PROBLEM TO SOLVE: Can you rewrite the material below, replacing "headphones" with "earbuds" and keeping everything else the same? Leave the pictures out of your answer.

PROVIDED RECORDS:

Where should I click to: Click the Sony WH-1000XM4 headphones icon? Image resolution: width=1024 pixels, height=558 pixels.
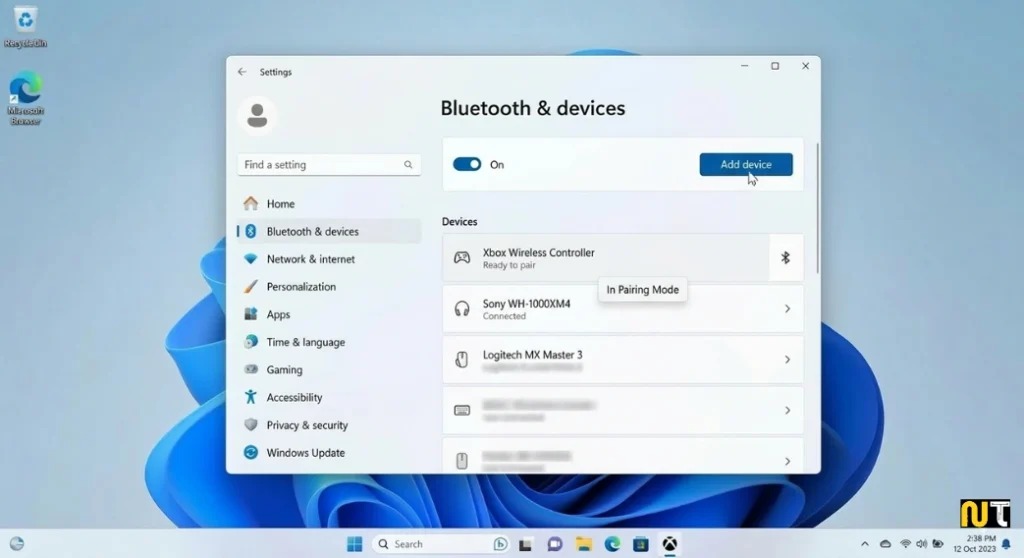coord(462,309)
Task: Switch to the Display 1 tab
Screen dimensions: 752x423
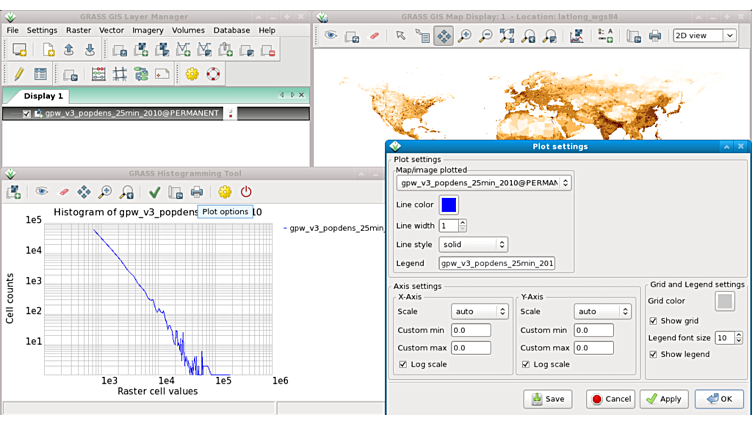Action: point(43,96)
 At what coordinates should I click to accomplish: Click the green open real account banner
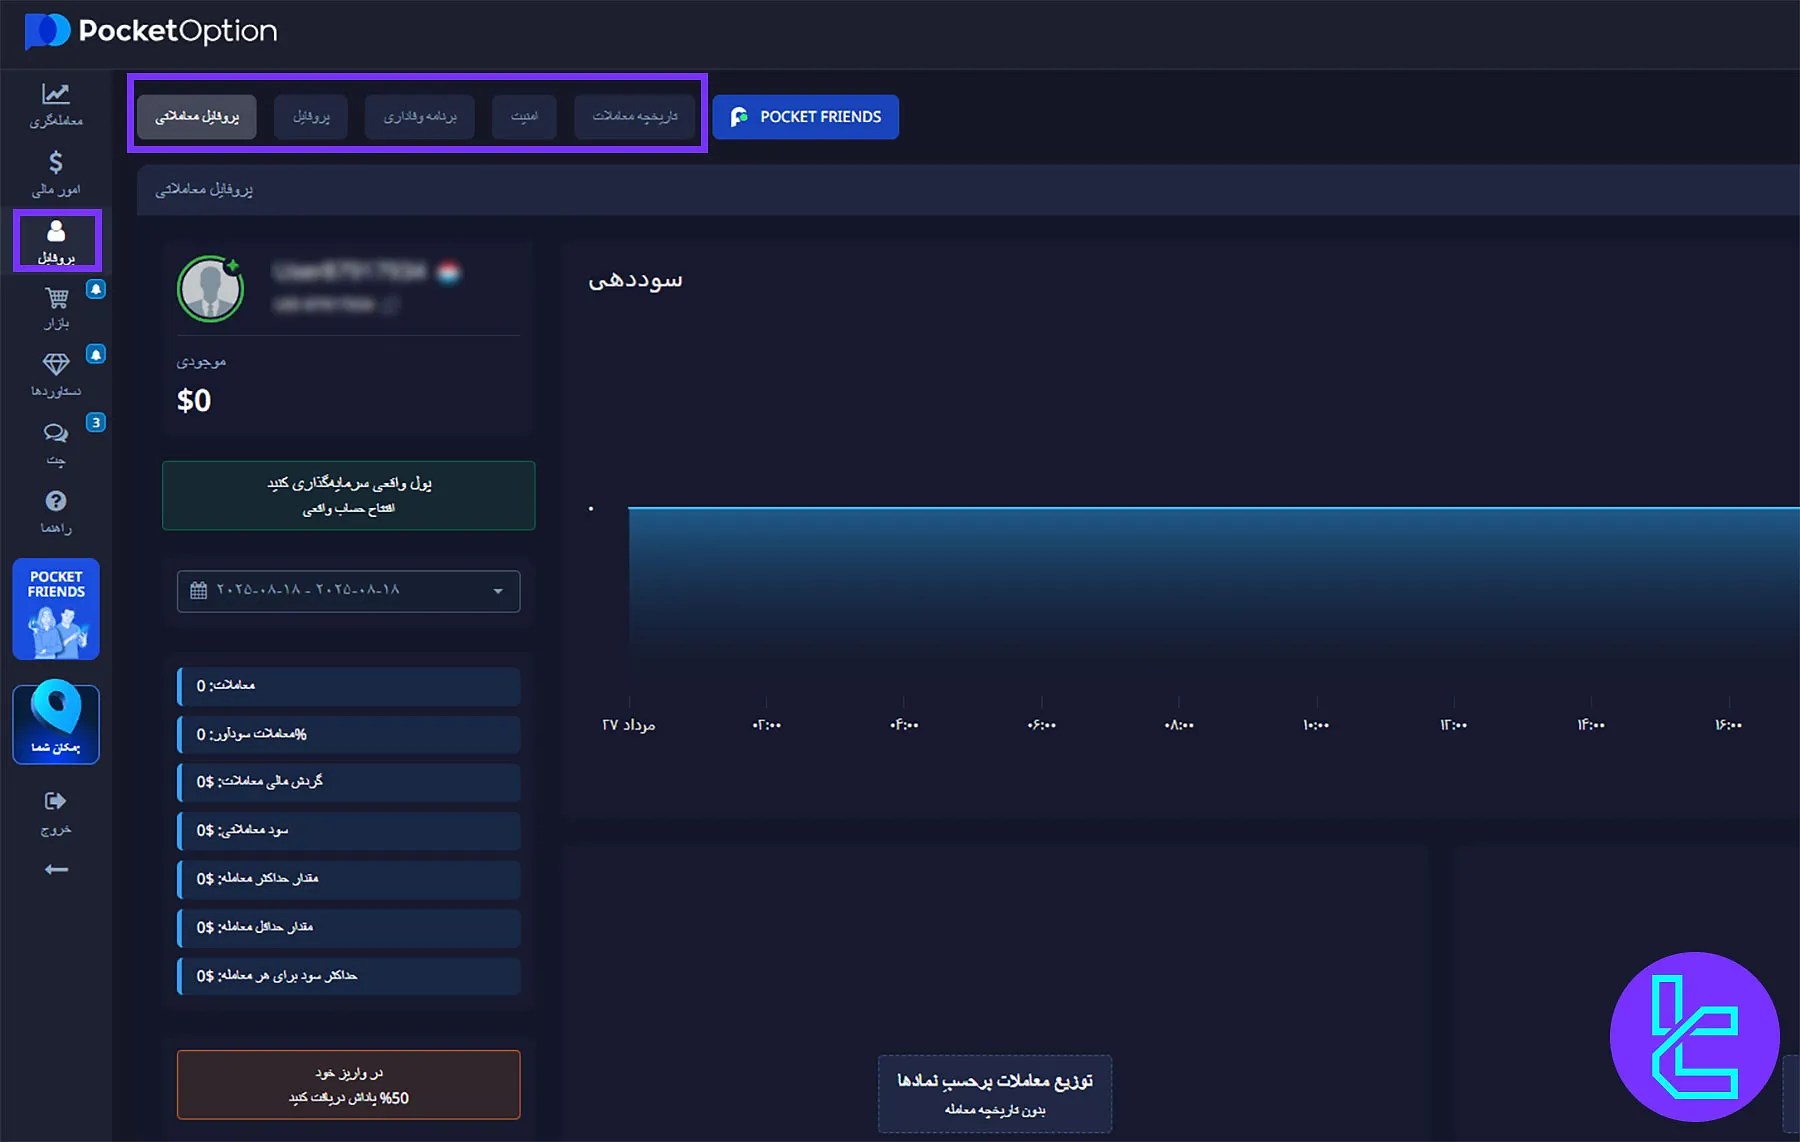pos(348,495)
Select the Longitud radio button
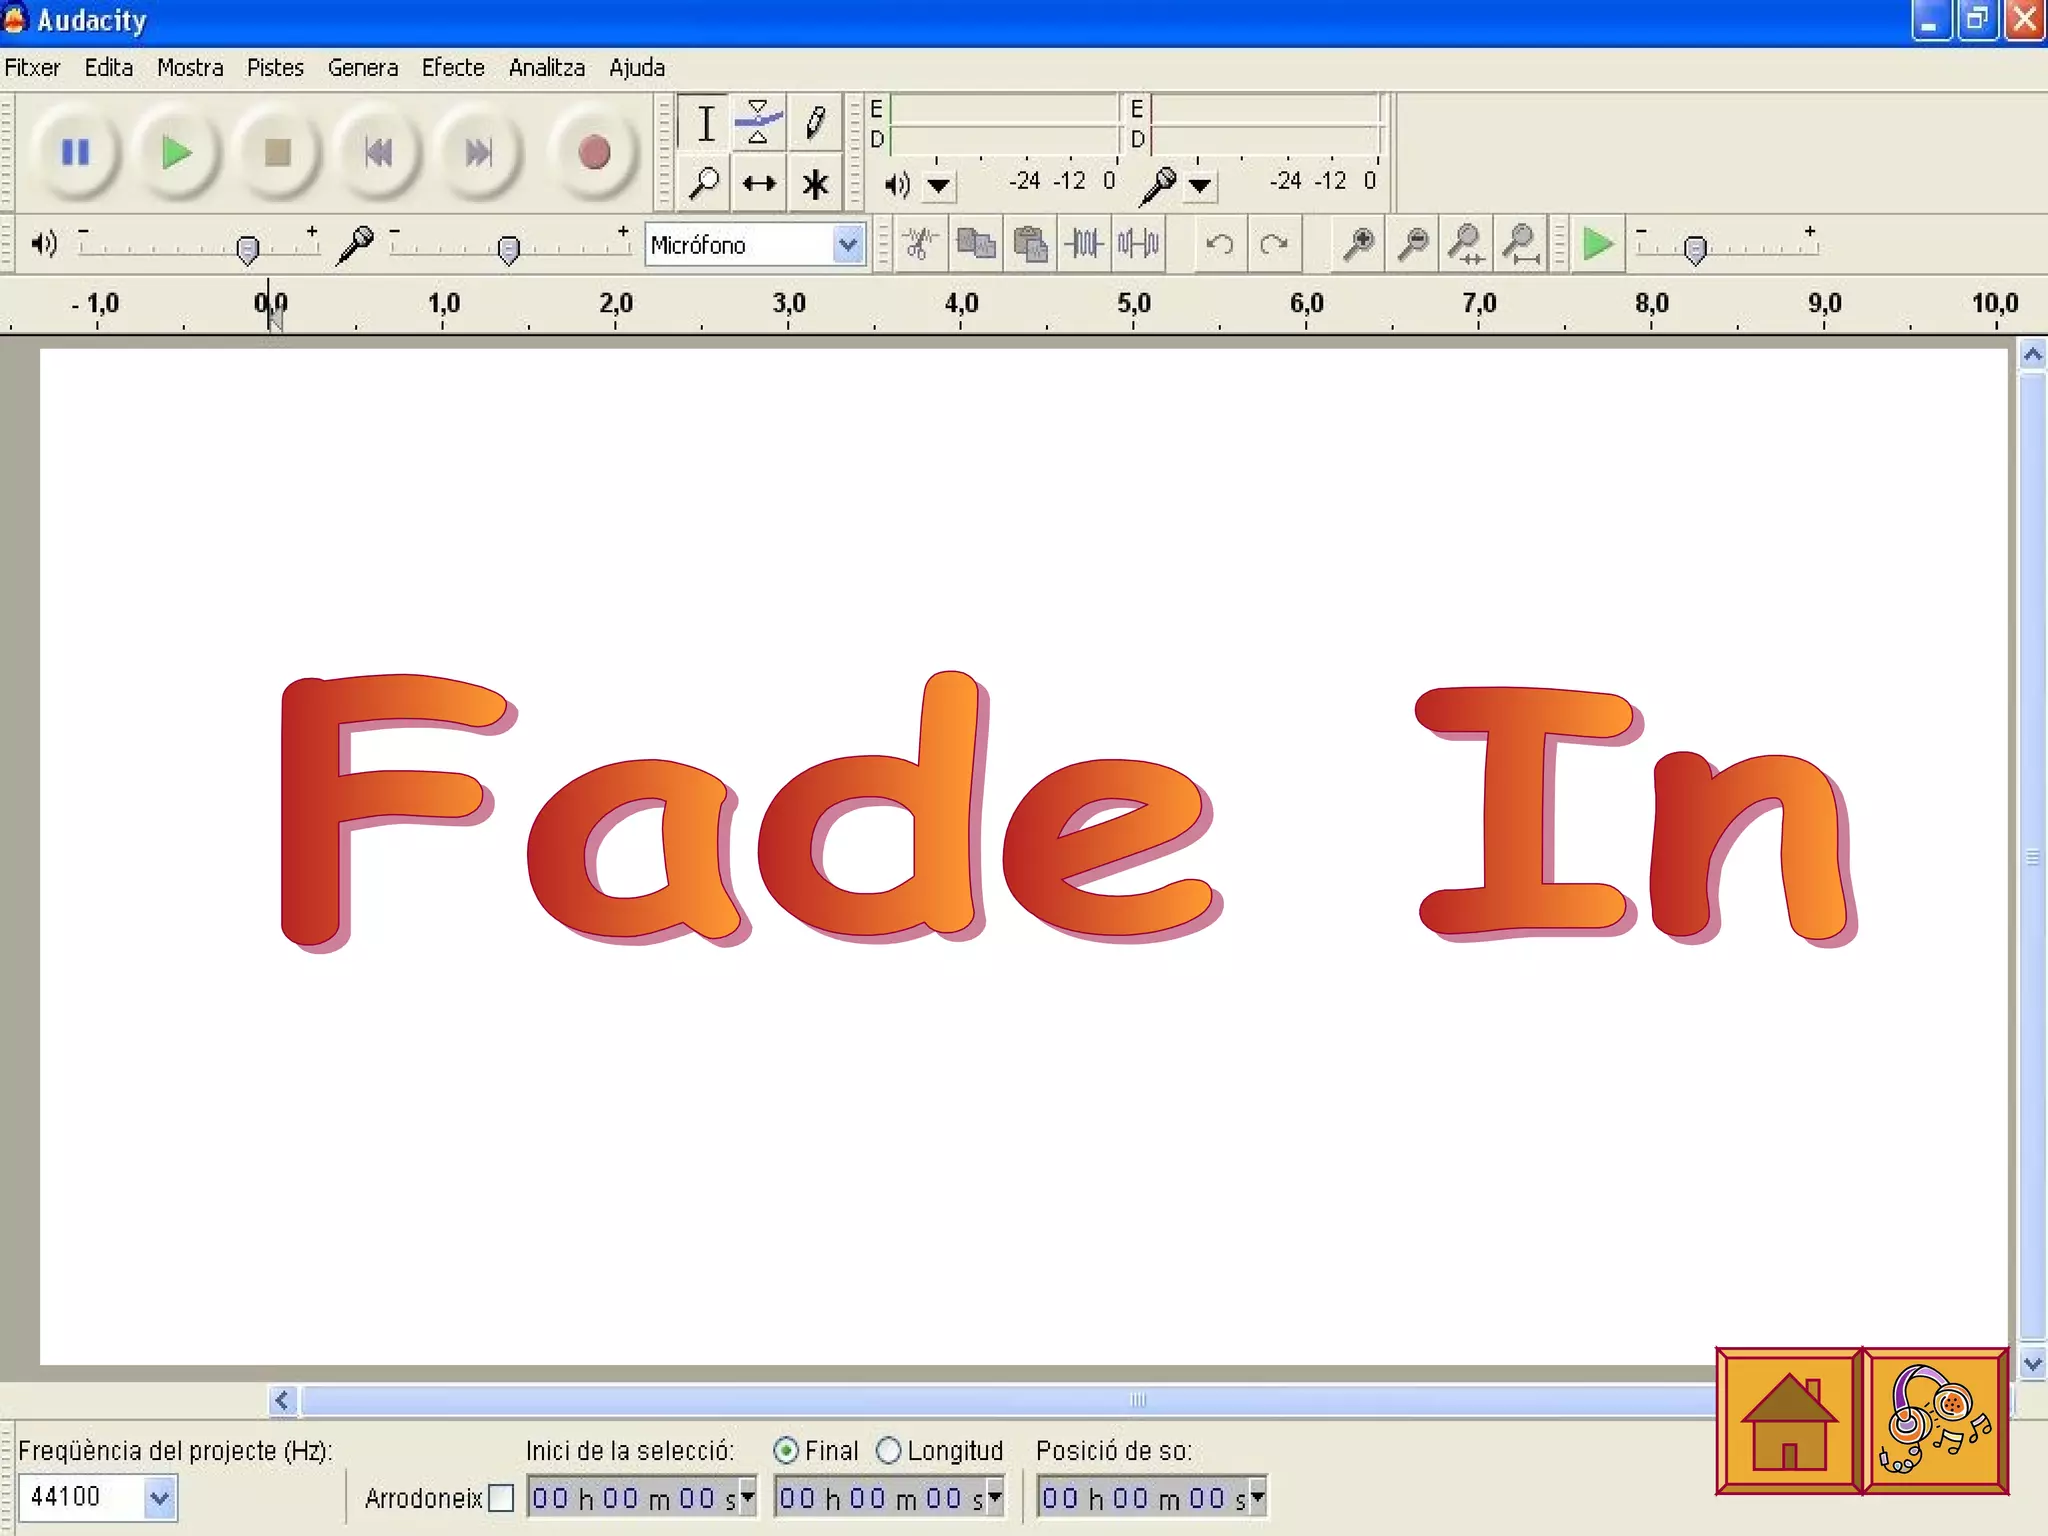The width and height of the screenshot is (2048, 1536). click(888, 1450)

OUTPUT FOR THIS TASK:
Where should I click to: Click the Sony WH-1000XM4 earbuds icon? Image resolution: width=1024 pixels, height=558 pixels.
coord(462,309)
Task: Switch to the Display 1 tab
Screen dimensions: 752x423
Action: point(43,96)
 At what coordinates should I click to accomplish: Click the green open real account banner
pos(348,495)
Select the Longitud radio button
The width and height of the screenshot is (2048, 1536). click(888, 1450)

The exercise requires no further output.